Мало-помалу молва рассудила: все ясно, как божий день — просто артист до времени иссяк. — Да, да, вторили литературные гурманы, очень уж быстро высказался. Не умел экономно творить; любая креация — как перенасыщенный раствор: нечто существенное всегда выпадает в осадок.
И в самом деле, Вжесьмян шокировал гипертрофией мысли, предельно сжатой в художественном тропе, мысль подавляла мощью… и утомляла. Крепкий напиток следовало подавать в умеренными дозах. Сам и виноват: исчерпал себя.
Молва настигла Вжесьмяна, и… ничего не изменилось. Диагноз вроде бы подтвердился: скоротечное истощение творческих сил. А посему мир наконец предоставил Вжесьмяна самому себе и занялся злобой дня. Впрочем, явились новые таланты, на горизонте маячили силуэты новых творцов, и Вжесьмян обрел полный покой.
Разумеется, многие приняли на веру подобные толки, да оно и понятно — Вжесьмян не пользовался чрезмерной популярностью. Произведения этого странного человека, неизменно отмеченные буйной фантазией и крайним индивидуализмом, оставляли невыгодное впечатление: обращали в ничто привычные взгляды, лишали покоя, уничтожали косные расхожие литературно-эстетические клише, досаждали ученым, безжалостно пародируя повсеместно признанные псевдоправды. Вскоре искусство Вжесьмяна сочли плодом расстроенного воображения, причудливым созданием маньяка, возможно, и безумца. Вжесьмян явно не пришелся ко двору, можно сказать, без надобности взбаламутил тихую заводь.
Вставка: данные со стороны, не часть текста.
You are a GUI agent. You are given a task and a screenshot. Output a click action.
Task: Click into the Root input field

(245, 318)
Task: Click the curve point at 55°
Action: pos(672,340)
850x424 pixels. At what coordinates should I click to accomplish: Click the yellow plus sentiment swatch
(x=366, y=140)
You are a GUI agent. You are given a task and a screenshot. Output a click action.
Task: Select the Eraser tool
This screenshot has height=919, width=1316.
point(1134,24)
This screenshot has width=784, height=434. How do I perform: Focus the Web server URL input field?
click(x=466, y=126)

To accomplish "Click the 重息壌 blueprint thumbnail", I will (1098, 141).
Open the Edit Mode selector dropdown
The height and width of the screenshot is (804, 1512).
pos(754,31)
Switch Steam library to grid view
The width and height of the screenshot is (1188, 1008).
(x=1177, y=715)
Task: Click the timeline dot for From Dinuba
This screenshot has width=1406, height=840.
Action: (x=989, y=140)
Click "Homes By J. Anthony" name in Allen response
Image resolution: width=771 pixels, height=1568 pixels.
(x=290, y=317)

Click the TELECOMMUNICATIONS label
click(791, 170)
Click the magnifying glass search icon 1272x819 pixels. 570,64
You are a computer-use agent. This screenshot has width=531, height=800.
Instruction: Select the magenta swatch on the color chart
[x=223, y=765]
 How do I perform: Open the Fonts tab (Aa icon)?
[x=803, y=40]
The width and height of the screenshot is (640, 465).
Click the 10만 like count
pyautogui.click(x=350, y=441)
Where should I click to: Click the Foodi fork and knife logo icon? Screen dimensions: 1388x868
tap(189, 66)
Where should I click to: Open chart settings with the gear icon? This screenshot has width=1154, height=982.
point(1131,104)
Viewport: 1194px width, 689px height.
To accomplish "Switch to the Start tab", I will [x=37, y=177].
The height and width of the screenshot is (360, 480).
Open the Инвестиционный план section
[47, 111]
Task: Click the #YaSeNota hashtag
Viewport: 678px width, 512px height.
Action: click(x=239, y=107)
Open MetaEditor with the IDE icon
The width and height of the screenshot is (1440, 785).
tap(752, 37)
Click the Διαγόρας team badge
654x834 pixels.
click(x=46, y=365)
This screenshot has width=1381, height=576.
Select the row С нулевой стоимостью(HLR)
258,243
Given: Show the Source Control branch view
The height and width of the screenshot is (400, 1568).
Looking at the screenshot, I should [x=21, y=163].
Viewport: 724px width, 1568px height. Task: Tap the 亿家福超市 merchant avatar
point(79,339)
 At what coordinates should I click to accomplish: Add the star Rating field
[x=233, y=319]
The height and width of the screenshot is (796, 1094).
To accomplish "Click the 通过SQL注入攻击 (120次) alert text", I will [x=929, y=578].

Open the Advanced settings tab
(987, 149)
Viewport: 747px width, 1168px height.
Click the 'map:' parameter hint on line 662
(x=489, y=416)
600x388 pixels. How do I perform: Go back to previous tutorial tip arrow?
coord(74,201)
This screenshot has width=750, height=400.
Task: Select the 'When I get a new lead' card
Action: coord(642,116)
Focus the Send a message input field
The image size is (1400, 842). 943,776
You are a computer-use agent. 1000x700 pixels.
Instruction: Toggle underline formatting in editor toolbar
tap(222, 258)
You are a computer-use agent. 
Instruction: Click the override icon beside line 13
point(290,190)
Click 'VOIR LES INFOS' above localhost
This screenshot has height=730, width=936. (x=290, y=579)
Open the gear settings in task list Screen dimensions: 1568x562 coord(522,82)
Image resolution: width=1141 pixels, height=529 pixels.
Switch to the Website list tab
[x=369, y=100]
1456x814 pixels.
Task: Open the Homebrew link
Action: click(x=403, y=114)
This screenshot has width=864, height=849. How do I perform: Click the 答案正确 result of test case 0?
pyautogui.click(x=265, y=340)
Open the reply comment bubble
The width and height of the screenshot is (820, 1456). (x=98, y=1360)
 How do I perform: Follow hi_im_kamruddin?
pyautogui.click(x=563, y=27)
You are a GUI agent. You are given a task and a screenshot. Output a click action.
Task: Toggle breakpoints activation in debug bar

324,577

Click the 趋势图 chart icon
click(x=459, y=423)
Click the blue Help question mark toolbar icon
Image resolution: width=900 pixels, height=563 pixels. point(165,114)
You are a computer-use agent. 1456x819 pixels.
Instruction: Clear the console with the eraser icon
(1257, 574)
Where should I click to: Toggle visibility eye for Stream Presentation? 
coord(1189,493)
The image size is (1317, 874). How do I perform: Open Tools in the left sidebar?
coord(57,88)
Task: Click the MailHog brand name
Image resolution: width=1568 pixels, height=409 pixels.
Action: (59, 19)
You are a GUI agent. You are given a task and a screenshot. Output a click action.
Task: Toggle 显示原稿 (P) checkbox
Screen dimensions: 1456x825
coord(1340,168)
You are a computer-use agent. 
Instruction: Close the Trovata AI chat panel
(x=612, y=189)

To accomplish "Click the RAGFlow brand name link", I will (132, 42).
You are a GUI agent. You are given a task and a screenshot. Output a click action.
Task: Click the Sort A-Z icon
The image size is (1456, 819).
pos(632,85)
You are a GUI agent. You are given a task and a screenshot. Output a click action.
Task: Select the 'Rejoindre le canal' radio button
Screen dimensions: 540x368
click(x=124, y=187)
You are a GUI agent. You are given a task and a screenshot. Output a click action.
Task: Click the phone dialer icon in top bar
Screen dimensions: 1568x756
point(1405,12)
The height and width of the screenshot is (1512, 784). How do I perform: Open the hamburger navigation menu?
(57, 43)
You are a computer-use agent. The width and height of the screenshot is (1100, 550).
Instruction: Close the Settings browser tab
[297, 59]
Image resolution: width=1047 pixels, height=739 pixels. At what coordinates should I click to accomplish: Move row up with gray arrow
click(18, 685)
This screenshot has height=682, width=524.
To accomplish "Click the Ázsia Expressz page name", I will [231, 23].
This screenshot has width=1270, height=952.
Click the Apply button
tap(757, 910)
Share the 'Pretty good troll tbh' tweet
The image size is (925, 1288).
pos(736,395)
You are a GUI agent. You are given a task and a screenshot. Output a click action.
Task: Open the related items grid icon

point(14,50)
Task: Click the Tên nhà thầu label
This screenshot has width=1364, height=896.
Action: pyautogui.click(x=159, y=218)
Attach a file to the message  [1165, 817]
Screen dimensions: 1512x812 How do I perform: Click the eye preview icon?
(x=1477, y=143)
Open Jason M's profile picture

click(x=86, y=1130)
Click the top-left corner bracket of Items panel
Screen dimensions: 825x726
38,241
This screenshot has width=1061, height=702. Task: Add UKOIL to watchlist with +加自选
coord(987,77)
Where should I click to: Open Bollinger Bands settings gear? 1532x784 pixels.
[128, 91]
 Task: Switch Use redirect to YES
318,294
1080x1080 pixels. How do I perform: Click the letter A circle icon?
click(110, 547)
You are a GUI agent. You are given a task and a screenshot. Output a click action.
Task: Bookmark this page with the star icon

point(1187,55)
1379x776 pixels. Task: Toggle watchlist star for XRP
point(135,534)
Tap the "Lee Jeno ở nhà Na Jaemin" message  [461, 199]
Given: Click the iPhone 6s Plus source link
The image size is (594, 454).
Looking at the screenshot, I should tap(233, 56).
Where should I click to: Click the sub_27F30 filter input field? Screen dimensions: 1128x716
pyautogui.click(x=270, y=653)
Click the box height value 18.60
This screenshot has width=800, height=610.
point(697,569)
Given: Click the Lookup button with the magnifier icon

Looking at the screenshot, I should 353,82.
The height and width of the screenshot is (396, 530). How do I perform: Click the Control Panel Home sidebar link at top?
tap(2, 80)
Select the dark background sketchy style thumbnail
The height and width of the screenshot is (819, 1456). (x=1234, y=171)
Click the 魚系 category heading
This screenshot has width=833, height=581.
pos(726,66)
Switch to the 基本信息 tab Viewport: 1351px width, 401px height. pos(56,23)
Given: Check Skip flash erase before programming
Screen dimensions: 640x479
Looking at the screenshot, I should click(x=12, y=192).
И потому преждевременный закат его был принят с тайным довольством: так-то оно и лучше.
Никому и в голову не пришло, что приговор, может статься, в корне ошибочен, и молчание — не обязательно означает увядание и атрофию творческих сил. Только Вжесьмян ничуть не заботился о том, какие о нем ходят легенды; он все это считал своим личным делом и никого не намеревался переубеждать.
Да и какой смысл? Коли сбудется задуманное и взлелеянное — правда восторжествует, сама собой рухнет монолитная твердь, куда он добровольно заточил себя; а коль мечта не осуществится, никого и убеждать не надо — лишь навлечешь на себя насмешки и оскорбления. Самое разумное — ждать и молчать.
А молчал Вжесьмян совсем из иных, чем толковалось, побуждений: ему хватало и дыхания, и размаха, просто-напросто поэт уступил новым искушениям — овладеть сильнейшими средствами экспрессии, добиться невиданных воплощений. Слово перестало удовлетворять его, он искал иное, некие новые пластичные формы, дабы осуществить свои замыслы.
Положение осложнялось, а замысел казался
тем менее осуществимым, что его искусство развивалось весьма самобытно, отдаленно от торных путей.В конце концов, большинство произведений искусства не преступает более или менее реальное, лишь воссоздавая или видоизменяя призраки жизни. События, пусть и вымышленные, — всего лишь аналогичны жизни, хотя и усилены экзальтацией или пафосом, а следовательно, возможны в каком-либо моменте времени: то есть подобное некогда могло произойти в действительности или, возможно, когда-нибудь случится в будущем; ничто не подрывает веру в реальность бытия в подобных сочинениях — разум не восстает против доступного ему вымысла. Не исключена даже и реализация самой необузданной фантазии, если творцы ее не просто играют мыслью, наблюдая за читателем с небрежной усмешкой, подобно искусным манипуляторам.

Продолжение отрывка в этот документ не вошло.